御曹司は天使クラス ~あなたのエールに応えたい~
 夏美は、感極まってしまって、それ以上言葉が出なかった。それは隆も同じだったようで、二人で、手を重ねたまま、テラス席から夕日が沈む様を眺めた。

 翌日も沖縄は快晴だった。首里城にも行ったし、ソーキそばも食べた。しかし、大変だったのは、立ち寄った沖縄のデパートで、新生活に向けて、あれもこれもと隆が夏美のために買おうとしたことだった。送料がかかるし、何でも揃ってるでしょうと、夏美が必死で隆を止めなくてはいけなかった。
 そんなこんなで、一泊二日の沖縄旅行を終えて、その週の土日には、夏美は、隆の部屋に引っ越してきた。
 夏美の荷物は少なく、隆が車で夏美の部屋を往復しただけですんでしまった。引越し作業も、あっさりしたもので、半日もかからなかった。
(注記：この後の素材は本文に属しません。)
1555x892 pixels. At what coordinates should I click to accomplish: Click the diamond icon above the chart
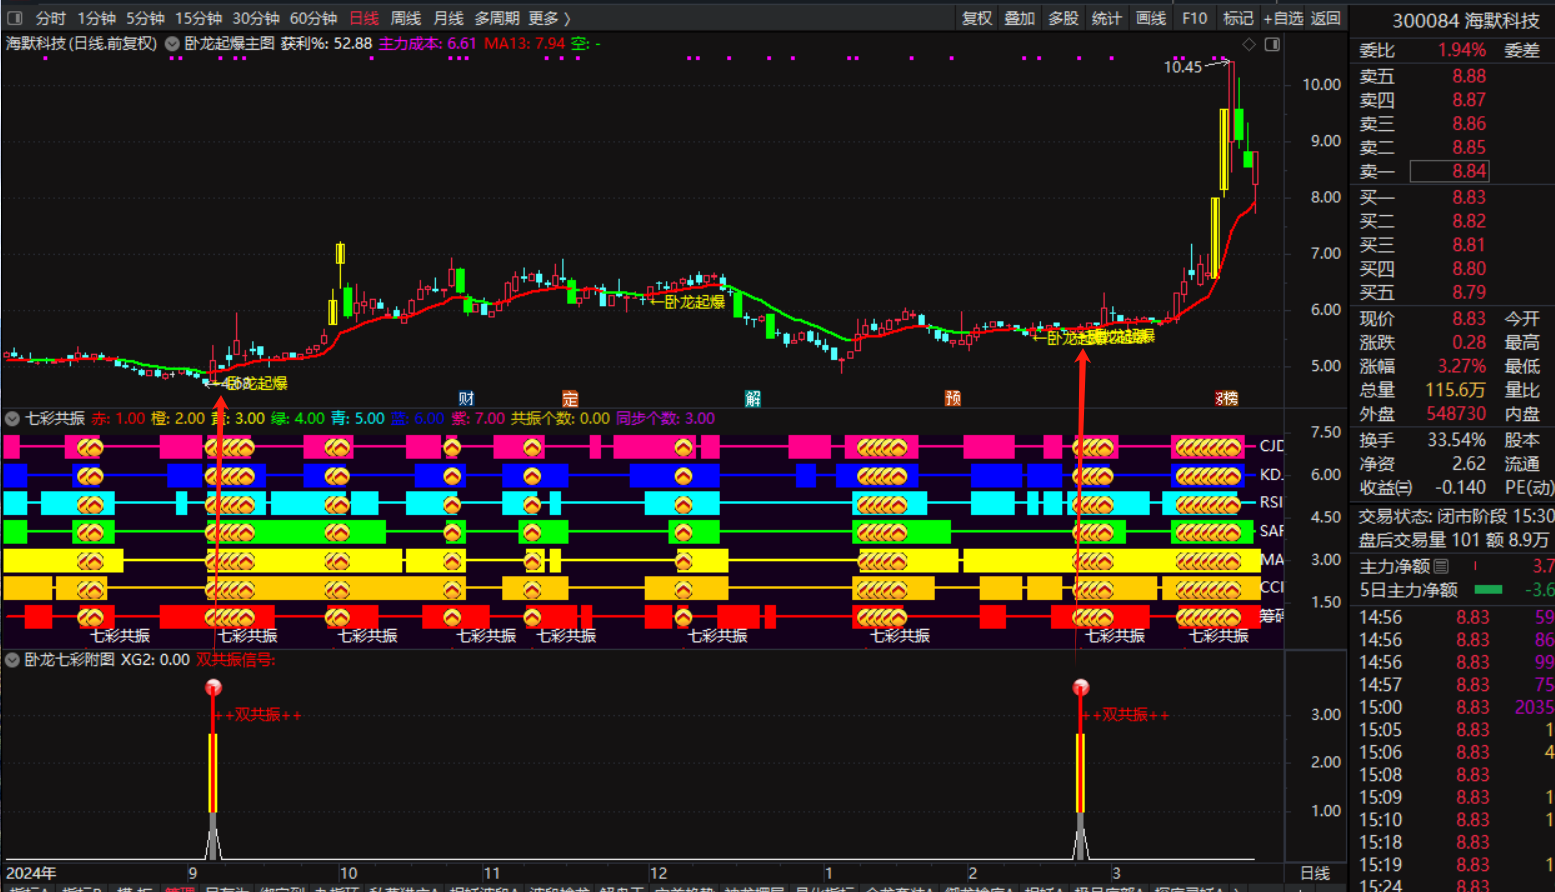pos(1249,44)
「びっくりするほど、身軽な女性なんだね、僕の奥さんは」
 隆が呆れていると、夏美は笑った。
「これでも、大切にしてる画材とか画集は、捨てたり、減らしたりしてないのよ。でも、他のものには、あんまり執着がないから…」
「そう思って。夏美ちゃん、来てごらん」
 夏美の部屋として空けてくれた部屋に連れて行かれる。促されるままに、その部屋のクローゼットを開けてみる。
「隆さん、これ…!」
 クローゼットの中は、たくさんの女性ものの衣服であふれていた。手に取ると、夏美の好きそうなシンプルなワンピースもあれば、礼服になりそうなきちんとしたスーツまで、様々なものが並んでいた。
「これ全部…私が、着ていいの?」
 隆は目を見開く夏美を見て、嬉しそうに、そうだよ、と言った。
「夏美ちゃん、これから仕事の取材とかも受けるでしょ。そのたびにデパートに行ってたら間に合わないよ。僕の独断で選んじゃったんだけど、気に入ってもらえた?」
 夏美はぶんぶんと頭を振ってうなずいた。
「うん…!どれも着てみたいのばっかり!」
「よかった。その顔が見たかったんだ」
「隆さん、ごめんなさい」
 夏美が声のトーンを低くして言うので隆は慌てた。
「どうしたの?気に入らないの、あった?」
「違うの…こんなにお金を遣わせてしまって…私、隆さんが買ってくれた分稼ぐのにだいぶかかりそう…」
 真剣に思いつめた顔で、夏美が言うので、隆は吹き出した。
「もう。そんなこと気にしないでよ。っていうか、これには交換条件がついてるんだ」
「え、何なに?」
 目をきときとさせて夏美が言う。